Гарсон отсчитывает сдачу, а я пью свой кофе. Мне-то совсем не хочется спешить…

Мы выходим на улицу, на самое пекло, и горячий тротуар Елисейских Полей мягко приминается под моими каблуками. Небо – синее с белым, ни дать ни взять океан, по которому Одиссею уже, пожалуй, не плыть никогда. Разве что мысленно… Я невесело усмехаюсь про себя банальности сравнения и иду вместе с Циклопом к машине. Двое в военных башмаках шествуют сзади и подпирают меня взглядами.

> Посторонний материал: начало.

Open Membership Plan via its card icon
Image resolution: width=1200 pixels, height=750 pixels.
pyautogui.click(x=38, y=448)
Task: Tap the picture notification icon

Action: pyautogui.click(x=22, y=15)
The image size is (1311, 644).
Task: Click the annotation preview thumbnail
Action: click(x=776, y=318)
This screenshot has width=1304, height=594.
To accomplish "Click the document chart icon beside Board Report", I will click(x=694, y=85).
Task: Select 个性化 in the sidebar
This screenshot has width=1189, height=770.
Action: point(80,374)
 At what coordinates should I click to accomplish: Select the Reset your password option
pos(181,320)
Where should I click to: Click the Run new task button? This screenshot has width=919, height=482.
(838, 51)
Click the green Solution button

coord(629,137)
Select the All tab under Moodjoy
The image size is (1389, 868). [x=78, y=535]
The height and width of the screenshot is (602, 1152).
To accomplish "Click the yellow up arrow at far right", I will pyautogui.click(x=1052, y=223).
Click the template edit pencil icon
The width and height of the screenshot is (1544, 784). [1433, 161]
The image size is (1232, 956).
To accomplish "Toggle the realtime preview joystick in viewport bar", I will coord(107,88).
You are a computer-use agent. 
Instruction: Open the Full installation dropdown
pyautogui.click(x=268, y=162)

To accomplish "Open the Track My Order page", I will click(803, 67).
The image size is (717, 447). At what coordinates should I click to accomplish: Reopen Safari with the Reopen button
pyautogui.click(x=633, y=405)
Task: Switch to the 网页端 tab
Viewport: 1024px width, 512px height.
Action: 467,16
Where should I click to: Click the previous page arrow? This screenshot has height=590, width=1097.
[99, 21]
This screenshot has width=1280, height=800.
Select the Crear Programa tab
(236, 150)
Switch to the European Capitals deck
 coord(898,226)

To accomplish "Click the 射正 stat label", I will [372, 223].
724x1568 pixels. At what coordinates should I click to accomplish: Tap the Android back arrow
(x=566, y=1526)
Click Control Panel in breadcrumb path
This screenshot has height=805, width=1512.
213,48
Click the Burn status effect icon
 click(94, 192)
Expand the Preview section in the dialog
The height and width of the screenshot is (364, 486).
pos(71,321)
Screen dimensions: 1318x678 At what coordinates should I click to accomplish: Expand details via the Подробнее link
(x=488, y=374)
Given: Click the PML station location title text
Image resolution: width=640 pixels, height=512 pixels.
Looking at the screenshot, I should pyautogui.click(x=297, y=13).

«Мерседес» стоит за углом, охраняемый щуплым субъектом в шляпе с перышком. Когда мы приехали, он уже ошивался тут, возле афишной тумбы. Усики и цепкий взгляд странно не вяжутся с отлично сшитым дорогим костюмом; из бокового кармана торчат тонкие перчатки. Субъект открывает дверцу, пропускает Циклопа и сильным движением толкает меня в задний отсек машины, куда уже успели забраться парни в стандартных пиджаках.

– Садитесь и вы, Фогель, – говорит Циклоп. – Мы потеряли два часа.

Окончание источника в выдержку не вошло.